Schon mit Rang fünf kommenden Sonntag in Mexiko kann Lewis Hamilton auch alle mathematischen Restzweifel an seinem vierten WMTriumph nach 2008, 2014 und 2015 beseitigen. Doch mit seiner dominanten Fahrt zum fünften Sieg im sechsten Austin-Rennen – seinem neunten in diesem Jahr – zerstörte der Brite schon jetzt jeglichen Glauben im Ferrari-Lager an ein spätes Wunder. „Dafür lebe ich. Ich genieße das Rennfahren mehr als je zuvor“, schwärmte der 32-Jährige. „So viel Spaß hatte ich wahrscheinlich seit einer ganzen Weile nicht mehr in einem Rennen.“
Völlig aufgekratzt alberte Hamilton auf dem Siegerpodium mit dem einstigen Supersprinter Usain Bolt herum, nachdem er aus den Händen des früheren US-Präsidenten Bill Clinton seinen Pokal erhalten hatte. Im Überschwang überredete er Bolt gleich noch zum Duett mit dessen berühmter Blitz-Pose. So übermächtig wie einst der Jamaikaner auf der Tartanbahn zwang Hamilton seit der Sommerpause das WM-Glück auf seine Seite. „Lewis Hamilton hat Sebastian Vettel angeschaut und nach guter alter texanischer Tradition entschieden, dass diese Stadt nicht groß genug für die beiden war“, schrieb „The Telegraph“.
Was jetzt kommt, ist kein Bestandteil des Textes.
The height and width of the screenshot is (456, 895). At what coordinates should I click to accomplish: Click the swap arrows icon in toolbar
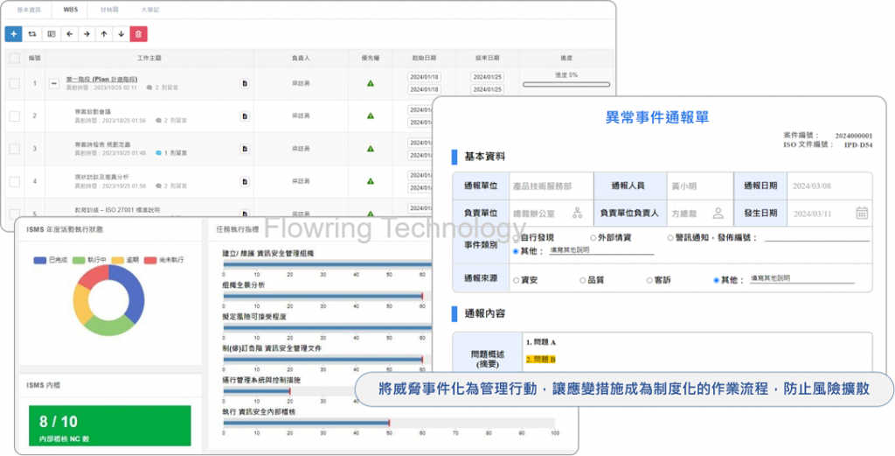pyautogui.click(x=32, y=34)
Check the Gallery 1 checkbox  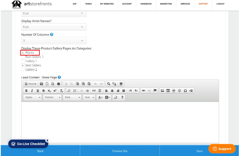point(23,61)
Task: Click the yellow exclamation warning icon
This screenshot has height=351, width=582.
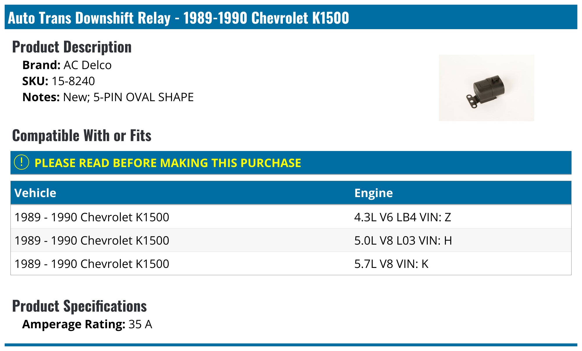Action: (x=22, y=162)
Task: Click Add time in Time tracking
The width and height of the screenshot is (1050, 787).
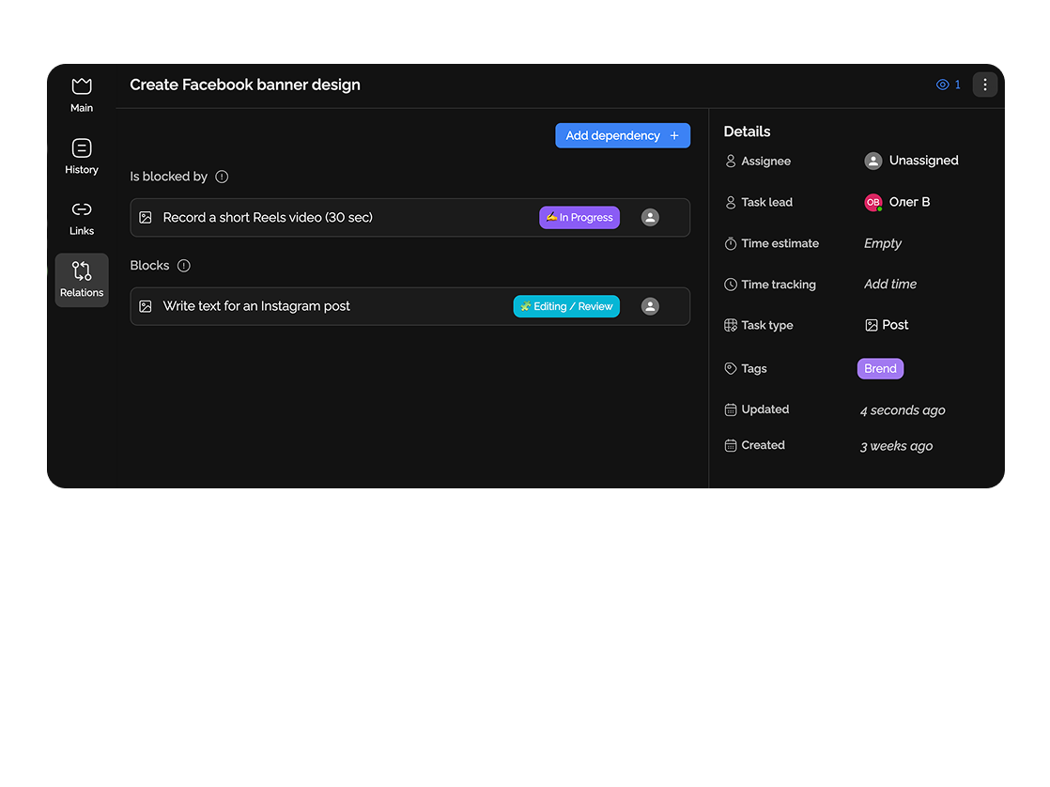Action: [889, 285]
„Ich arbeite seit fünf Jahren mit ihm. Auf diesem Level habe ich ihn noch nie gesehen“, lobte MercedesTeamchef Toto Wolff. Hamilton war im Werksteam auch die entscheidende Triebkraft dafür, dass die „Silberpfeile“trotz einer umfassenden Regelreform auch im vierten Jahr nacheinander den Konstrukteurstitel einfuhren. „Das ist der Lohn für die harte Arbeit vieler Menschen“, sagte Wolff. Kurz danach kam unverhofft FerrariTeamchef Maurizio Arrivabene in die Presserunde des Österreichers und zeigte Größe in der Niederlage. „Es war ein harter Kampf“, murmelte Arrivabene nach einem kräftigen Händedruck mit Wolff, der tröstend entgegnete: „Nächstes Jahr!“
Ferrari-Präsident: Änderung kommt
Ob Arrivabene aber 2018 die Scuderia wirklich noch in die Revanche führen darf, erscheint nach den jüngsten Enttäuschungen und einer Reihe technischer Pannen zumindest fraglich. „Es wird eine Änderung geben innerhalb der Organisation“, hatte Ferrari-Präsident Sergio Marchionne schon vor dem Start in Texas angekündigt. Sebastian Vettel warnte zuletzt zwar immer wieder vor übereilten Personalwechseln, sagte aber auch: „Wir können die Schuld nicht woanders hinschieben. Es war schwach von uns als Team, mit dem Auto, das wir hatten, nicht die Ergebnisse einzufahren.“Am Ende der Sommerpause hatte der Hesse noch in der WM geführt, ehe er in sechs Rennen 80 Punkte auf Hamilton einbüßte. „Es liegt an uns, die letzten Lektionen sauber hinter uns zu bringen und die letzten Schritte konsequent zu gehen“, sagte Vettel nun mit Blick auf die anstehenden Monate harter Arbeit.
Lewis Hamilton indes („Ich fühle mich so gut wie nie zuvor, physisch und mental“) will zunächst noch seine Titel-Fahrt weiter genießen. Im Qualm einer dicken Siegerzigarre ermahnte er seine Crew, auch die letzten Aufgaben dieser Saison mit vollem Elan anzugehen: „Wir sollten nicht voreilig sein. In meinem Kopf muss ich noch drei Rennen gewinnen.“In seiner derzeitigen Form klang das mitnichten vermessen.